Personal information
- Born: March 22, 1981 (age 45) Philadelphia, Pennsylvania, U.S.
- Listed height: 5 ft 7 in (1.70 m)
- Listed weight: 200 lb (91 kg)

Career information
- College: Maryland
- NFL draft: 2004: 7th round, 242nd overall pick

Career history
- Philadelphia Eagles (2004–2006); Montreal Alouettes (2007);

Awards and highlights
- Second-team All-American (2001); ACC Offensive Player of the Year (2001); First-team All-ACC (2001);

Career NFL statistics
- Rushing attempts: 16
- Rushing yards: 74
- Return yards: 330
- Stats at Pro Football Reference

= Bruce Perry =

American football player (born 1981)

Bruce Perry (born March 22, 1981) is an American former professional football player who was a running back in the National Football League (NFL) for the Philadelphia Eagles and in the Canadian Football League (CFL) for the Montreal Alouettes. He played college football for the Maryland Terrapins, earning Atlantic Coast Conference Offensive Player of the Year honors as just a sophomore in 2001. The rest of his college and pro career was hampered by numerous injuries.

==Early life==
Perry is a Philadelphia native and attended George Washington High School. He also attended Cardinal Dougherty High School in Philadelphia.

==College career==
Perry played college football at the University of Maryland, College Park, and started all 11 games as a sophomore. That year, he rushed 219 times for 1,242 yards and ten touchdowns in addition to catching 40 passes for 359 yards and two touchdowns, leading Maryland to an ACC Championship and an appearance in the 2002 Orange Bowl. He won ACC Offensive Player of the Year as the second non-senior to do so and was a second-team All-American. Perry was also a first-team All ACC selection and was a finalist for the Doak Walker Award. Perry ranked 19th in the NCAA in rushing yards per game and ninth in all purpose yards per game. Against Wake Forest, Perry rushed for 276 yards.

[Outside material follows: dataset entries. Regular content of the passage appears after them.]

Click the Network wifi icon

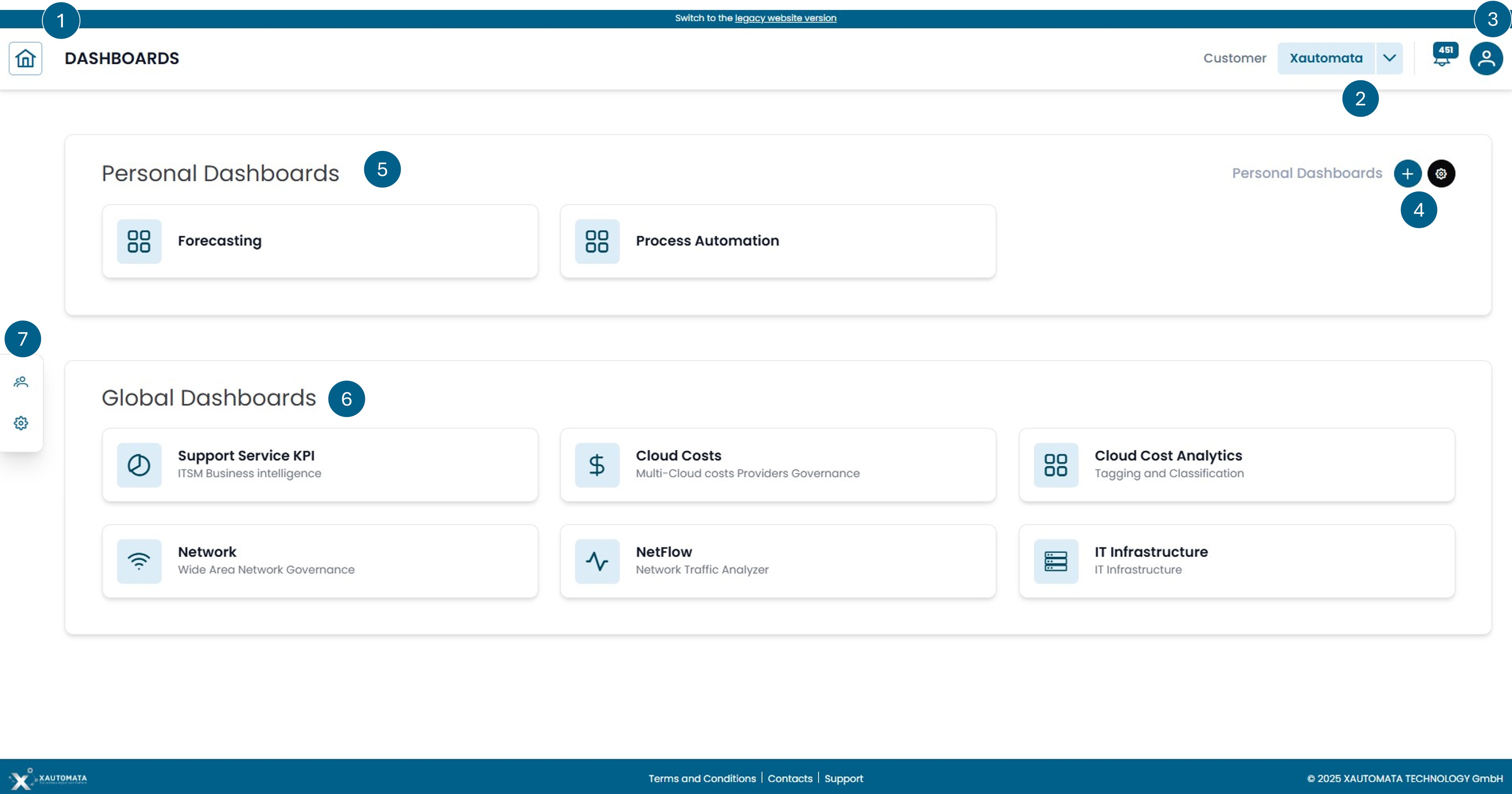tap(139, 561)
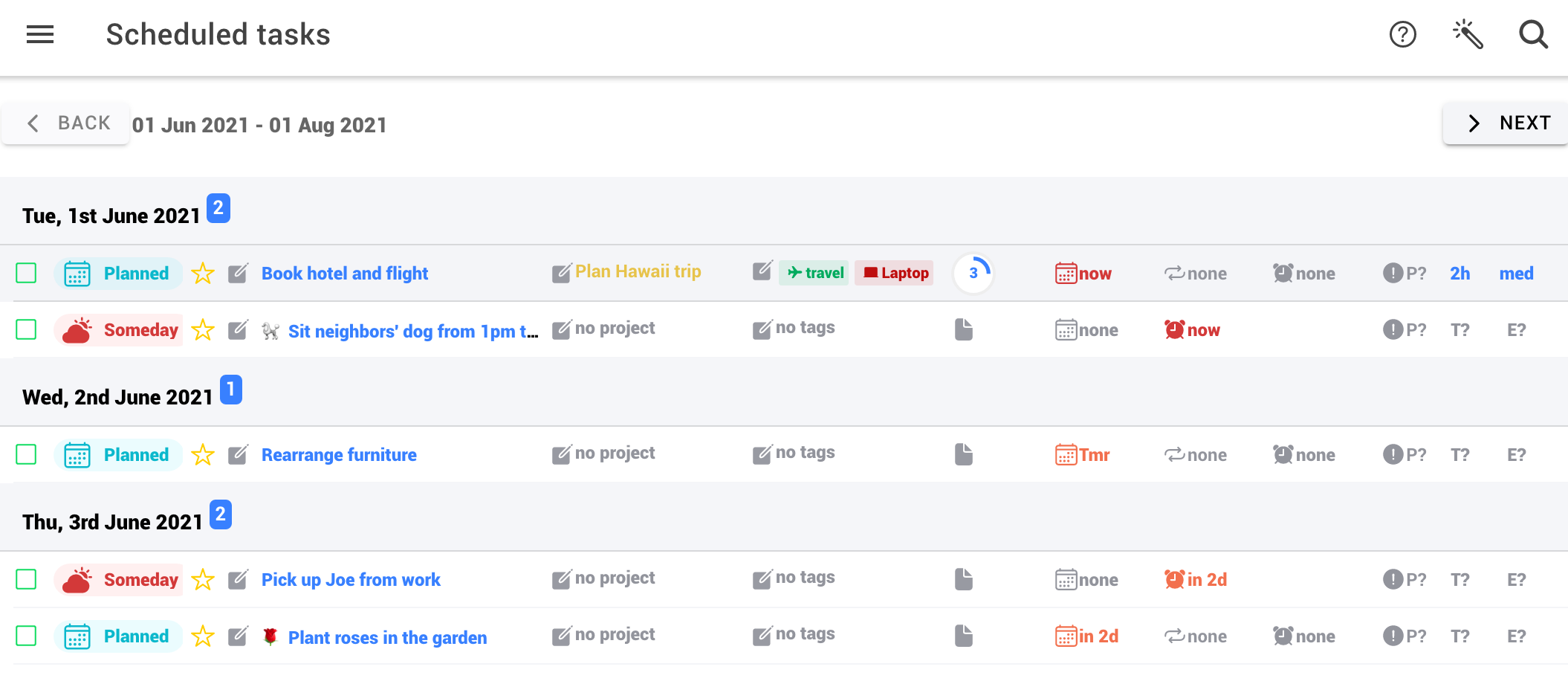Toggle the star on Pick up Joe from work
This screenshot has width=1568, height=684.
click(x=202, y=579)
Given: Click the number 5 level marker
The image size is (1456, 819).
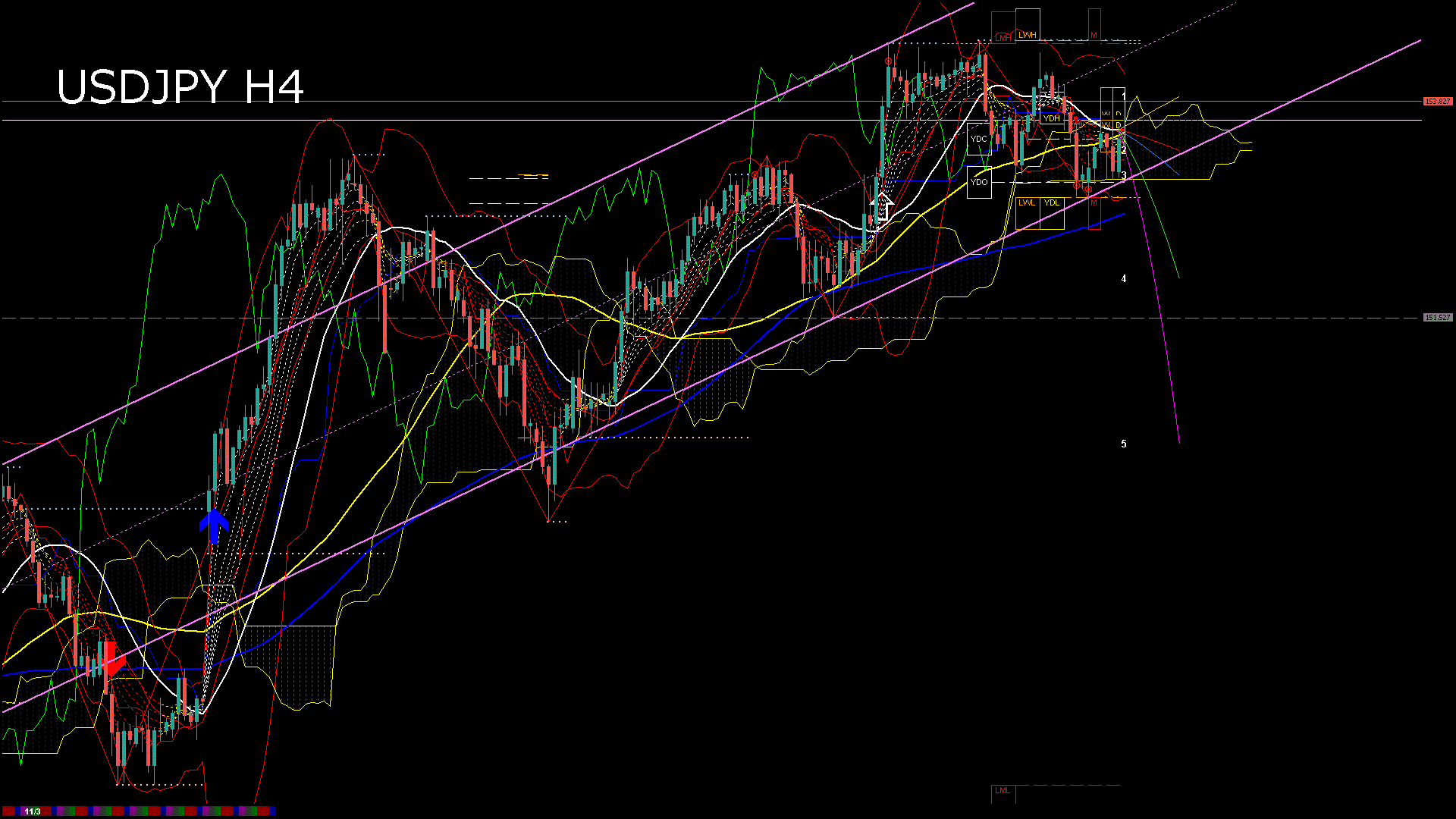Looking at the screenshot, I should click(1123, 444).
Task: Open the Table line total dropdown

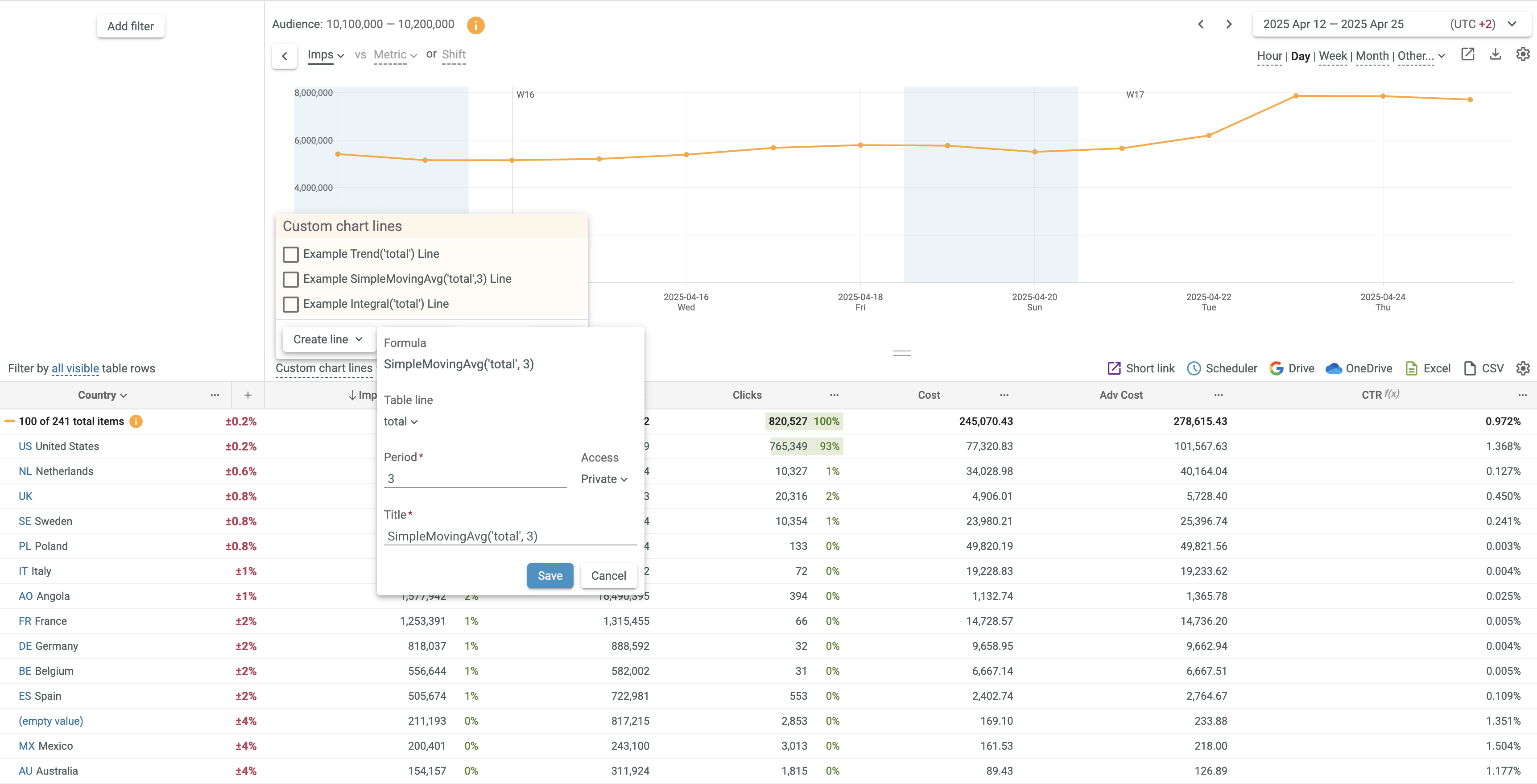Action: [401, 422]
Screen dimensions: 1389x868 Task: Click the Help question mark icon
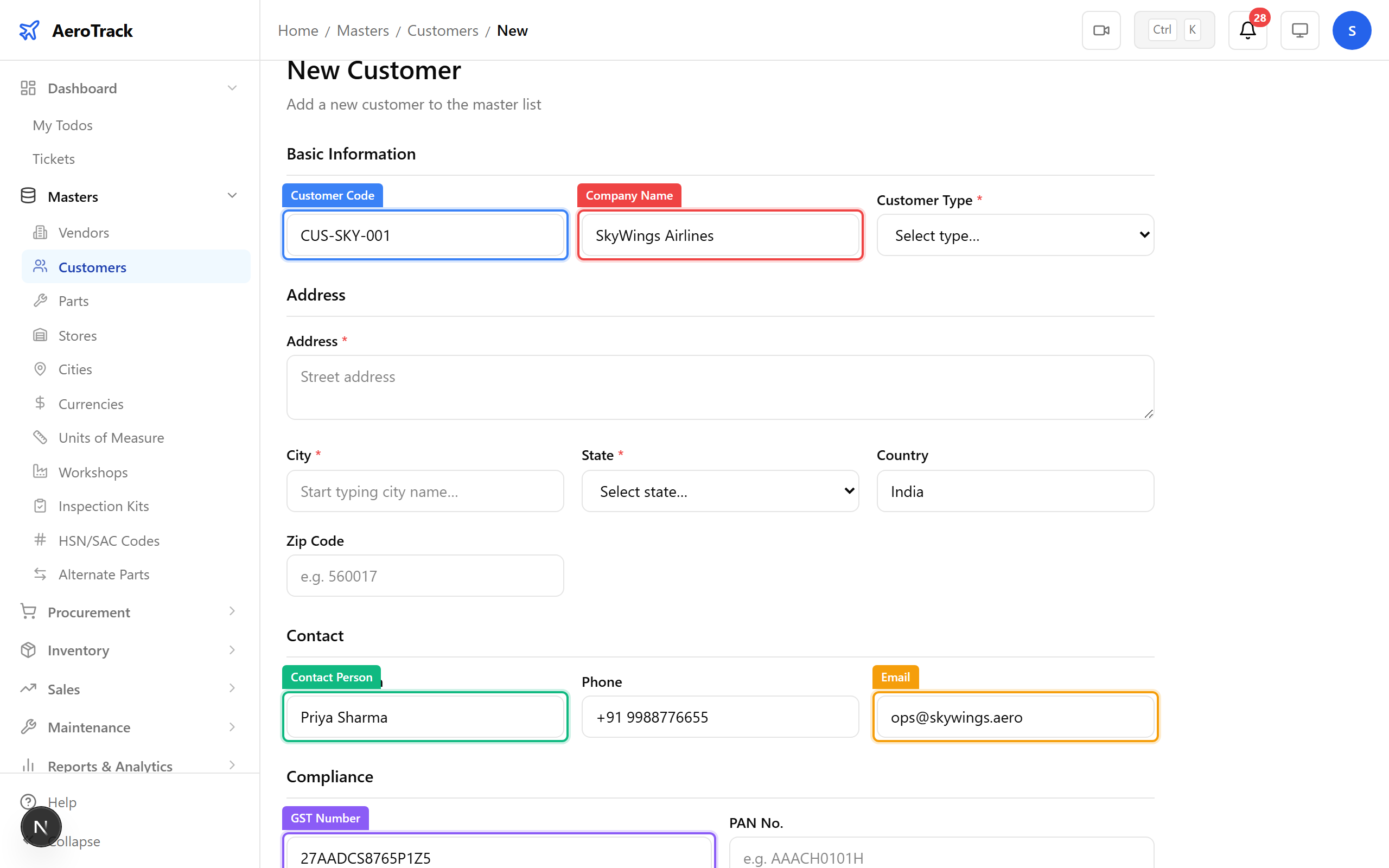[29, 801]
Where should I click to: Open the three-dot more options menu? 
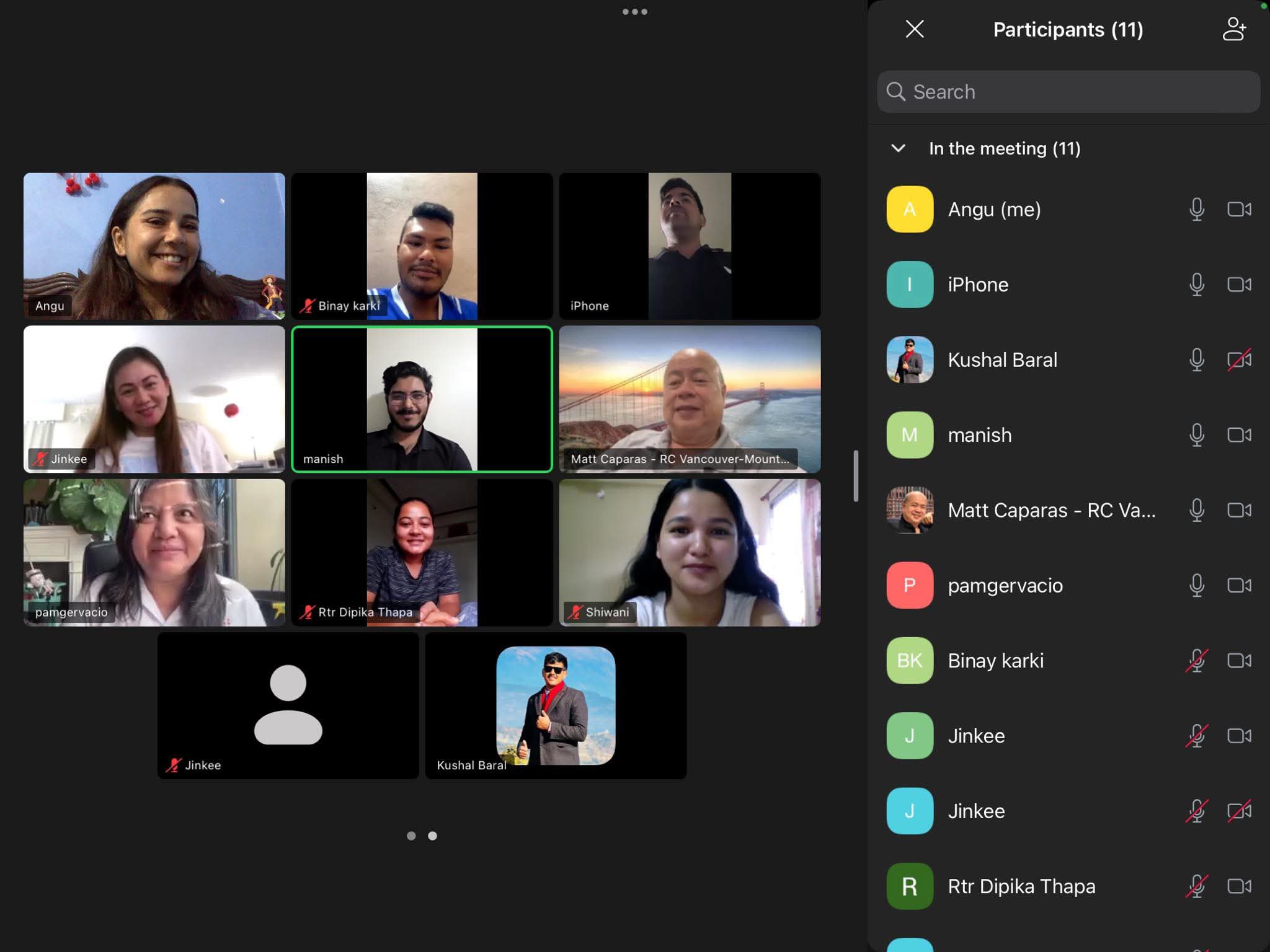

In his junior year, Perry was out with an injury until an October game against Duke. He immediately injured himself in the Duke game, and did not start again for the rest of the season. Perry appeared in five more games in 2002, averaging 4.7 yards per carry on the season.

As a senior, Perry started four games and played in nine. He finished with 646 rushing yards despite being hampered by injuries all season. Against Wake Forest, Perry had 25 carries for 237 yards and three touchdowns. He finished his college career ranked fourth among Maryland's career rushing leaders.

==Professional career==

===Philadelphia Eagles===
Perry was selected by the Eagles in the seventh round of the 2004 NFL draft. He spent his entire rookie season on injured reserve. After the 2005 pre-season, he was placed on the practice squad. Later in the season, he was activated and saw his first start in the final game of the regular season.

Perry appeared in the 2006 pre-season and sustained a serious concussion in the game. Even though Perry made the team, he was converted to cornerback and then was cut in September when the Eagles signed veteran Dexter Wynn for depth at cornerback. The team re-signed Perry to the practice squad. He was released on January 2, 2007.

===	Montreal Alouettes===
Perry signed with the Montreal Alouettes in 2007 but on July 12, 2007, it was announced that he had suffered a season-ending injury.